Wednesday, October 8, 2008
You wake me up.
I know your first reaction as you read these lines will be " hey he is angry". Well I am not. Actually I must confess I am happy. I was feeling something going wrong. I felt that. Remember in the last days u asked me if I am human? Well sometimes I wonder how it is possible to feel and know these things. I was blind until yesterday. And I felt that some vicious cycle is happening again. Among those characterisitic of you that I admire, honesty is something I aprreciate a lot. To be honest I would not stand this if I was looking for short term stuff. There are so many things I have not told about myself. I left them for you to discover. Sometimes i think i need to talk about them. Sometimes you see the finger pointing to the moon. There are certain things i can not promise you now. I can not promise a wallet full of money. But i can see a happy life.
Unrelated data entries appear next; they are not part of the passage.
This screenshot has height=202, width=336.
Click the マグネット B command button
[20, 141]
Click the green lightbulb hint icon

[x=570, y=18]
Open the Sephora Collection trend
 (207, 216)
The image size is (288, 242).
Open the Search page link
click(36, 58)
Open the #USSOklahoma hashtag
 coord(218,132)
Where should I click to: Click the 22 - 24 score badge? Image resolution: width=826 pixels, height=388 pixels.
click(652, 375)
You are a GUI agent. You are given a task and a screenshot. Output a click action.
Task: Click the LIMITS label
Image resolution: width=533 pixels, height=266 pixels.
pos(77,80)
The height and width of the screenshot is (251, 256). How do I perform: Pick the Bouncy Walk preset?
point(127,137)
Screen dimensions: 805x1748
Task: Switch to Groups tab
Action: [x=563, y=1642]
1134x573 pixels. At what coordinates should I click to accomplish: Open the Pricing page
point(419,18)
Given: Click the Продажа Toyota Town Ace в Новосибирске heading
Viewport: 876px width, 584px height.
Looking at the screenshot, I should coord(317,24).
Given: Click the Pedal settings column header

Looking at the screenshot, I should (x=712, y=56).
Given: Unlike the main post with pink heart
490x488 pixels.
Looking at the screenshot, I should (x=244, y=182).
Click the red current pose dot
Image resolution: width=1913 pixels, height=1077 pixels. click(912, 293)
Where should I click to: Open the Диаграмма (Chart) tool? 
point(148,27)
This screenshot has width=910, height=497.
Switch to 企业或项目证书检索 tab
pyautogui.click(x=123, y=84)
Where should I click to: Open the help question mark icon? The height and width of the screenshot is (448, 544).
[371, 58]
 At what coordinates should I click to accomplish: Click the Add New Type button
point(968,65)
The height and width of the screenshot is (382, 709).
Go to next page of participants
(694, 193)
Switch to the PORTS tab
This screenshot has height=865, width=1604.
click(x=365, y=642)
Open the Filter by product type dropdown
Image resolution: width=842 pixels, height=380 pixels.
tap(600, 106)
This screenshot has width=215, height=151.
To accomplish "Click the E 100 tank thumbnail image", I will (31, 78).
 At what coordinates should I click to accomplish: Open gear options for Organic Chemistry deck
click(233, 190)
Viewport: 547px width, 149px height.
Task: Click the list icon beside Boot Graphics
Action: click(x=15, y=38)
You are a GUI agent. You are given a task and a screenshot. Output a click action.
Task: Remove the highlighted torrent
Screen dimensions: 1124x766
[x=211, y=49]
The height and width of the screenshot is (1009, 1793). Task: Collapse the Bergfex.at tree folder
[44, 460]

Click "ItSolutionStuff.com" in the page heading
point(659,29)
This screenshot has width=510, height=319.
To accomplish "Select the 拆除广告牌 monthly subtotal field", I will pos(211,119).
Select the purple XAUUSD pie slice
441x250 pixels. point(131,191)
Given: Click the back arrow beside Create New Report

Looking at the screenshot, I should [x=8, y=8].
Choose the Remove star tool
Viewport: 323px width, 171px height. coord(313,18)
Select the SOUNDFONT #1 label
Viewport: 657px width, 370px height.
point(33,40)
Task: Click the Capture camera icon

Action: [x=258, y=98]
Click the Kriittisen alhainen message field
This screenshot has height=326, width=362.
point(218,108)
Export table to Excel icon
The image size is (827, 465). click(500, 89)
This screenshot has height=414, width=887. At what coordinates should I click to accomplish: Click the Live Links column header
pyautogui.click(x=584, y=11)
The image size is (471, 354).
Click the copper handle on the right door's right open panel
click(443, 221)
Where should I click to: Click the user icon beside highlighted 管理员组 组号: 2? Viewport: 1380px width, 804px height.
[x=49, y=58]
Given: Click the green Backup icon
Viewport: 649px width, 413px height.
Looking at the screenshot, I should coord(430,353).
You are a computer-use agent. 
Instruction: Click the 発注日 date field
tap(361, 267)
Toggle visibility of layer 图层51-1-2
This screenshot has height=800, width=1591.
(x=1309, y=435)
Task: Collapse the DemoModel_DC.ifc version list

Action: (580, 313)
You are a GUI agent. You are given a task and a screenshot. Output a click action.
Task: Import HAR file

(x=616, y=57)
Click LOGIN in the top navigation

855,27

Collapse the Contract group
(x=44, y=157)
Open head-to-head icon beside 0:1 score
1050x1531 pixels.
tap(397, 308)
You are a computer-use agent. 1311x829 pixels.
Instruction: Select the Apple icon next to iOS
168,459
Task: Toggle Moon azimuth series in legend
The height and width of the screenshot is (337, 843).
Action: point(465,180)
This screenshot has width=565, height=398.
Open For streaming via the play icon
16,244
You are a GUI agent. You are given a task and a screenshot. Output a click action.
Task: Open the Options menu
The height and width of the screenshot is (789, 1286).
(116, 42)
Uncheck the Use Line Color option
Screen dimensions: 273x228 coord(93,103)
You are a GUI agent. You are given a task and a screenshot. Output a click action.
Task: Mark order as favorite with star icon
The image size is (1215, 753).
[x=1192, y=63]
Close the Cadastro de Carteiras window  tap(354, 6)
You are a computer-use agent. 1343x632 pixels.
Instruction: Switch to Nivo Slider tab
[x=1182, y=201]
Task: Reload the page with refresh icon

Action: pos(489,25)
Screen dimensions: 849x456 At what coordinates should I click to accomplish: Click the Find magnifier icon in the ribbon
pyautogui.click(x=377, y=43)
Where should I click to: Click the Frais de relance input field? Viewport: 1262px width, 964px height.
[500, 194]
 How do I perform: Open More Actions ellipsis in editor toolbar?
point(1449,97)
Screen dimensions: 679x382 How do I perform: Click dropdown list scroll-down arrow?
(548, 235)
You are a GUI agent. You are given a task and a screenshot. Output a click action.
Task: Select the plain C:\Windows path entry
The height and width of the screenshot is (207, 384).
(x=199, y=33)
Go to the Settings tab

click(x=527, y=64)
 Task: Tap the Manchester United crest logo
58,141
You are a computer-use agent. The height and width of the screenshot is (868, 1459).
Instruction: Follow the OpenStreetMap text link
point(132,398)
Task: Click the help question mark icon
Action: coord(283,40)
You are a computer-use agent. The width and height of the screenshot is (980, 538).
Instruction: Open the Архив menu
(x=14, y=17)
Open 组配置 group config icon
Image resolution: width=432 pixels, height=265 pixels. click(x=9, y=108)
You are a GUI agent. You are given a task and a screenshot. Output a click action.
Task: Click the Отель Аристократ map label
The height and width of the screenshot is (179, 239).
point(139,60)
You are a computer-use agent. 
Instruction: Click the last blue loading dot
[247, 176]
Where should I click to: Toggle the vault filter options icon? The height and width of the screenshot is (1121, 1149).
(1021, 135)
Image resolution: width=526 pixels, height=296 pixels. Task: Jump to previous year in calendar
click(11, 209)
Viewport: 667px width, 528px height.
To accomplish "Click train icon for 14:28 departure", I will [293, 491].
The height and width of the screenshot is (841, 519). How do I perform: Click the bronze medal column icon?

Here comes the question, which one is more important?I have looked at so many lives, rich people, poor people. I have learnt the most important thing is love. Money can buy so many things,but there are other stuff that you can not buy. Maybe I am more ambitious than you. I have learnt my lessons from life. I look back at our story. It is amazing in so many respects. It didnt get here just because of me. Actually u made so many things happen especially in the begining. When look back I can not say every single moment was happy. But I see so many good things happened in the short time. We met in a very stressful time. We did so much together. We had productive time. We bridged the gap between nations, cultures. All of these are wonderful. I have learnt also one thing, I shall not and I wont force things in a realtion. It is a mutual thing. There are so many thing why this relation between you and me is unique. But I have walked so fast. I will walk with ur pace.And try my best to makes us happy.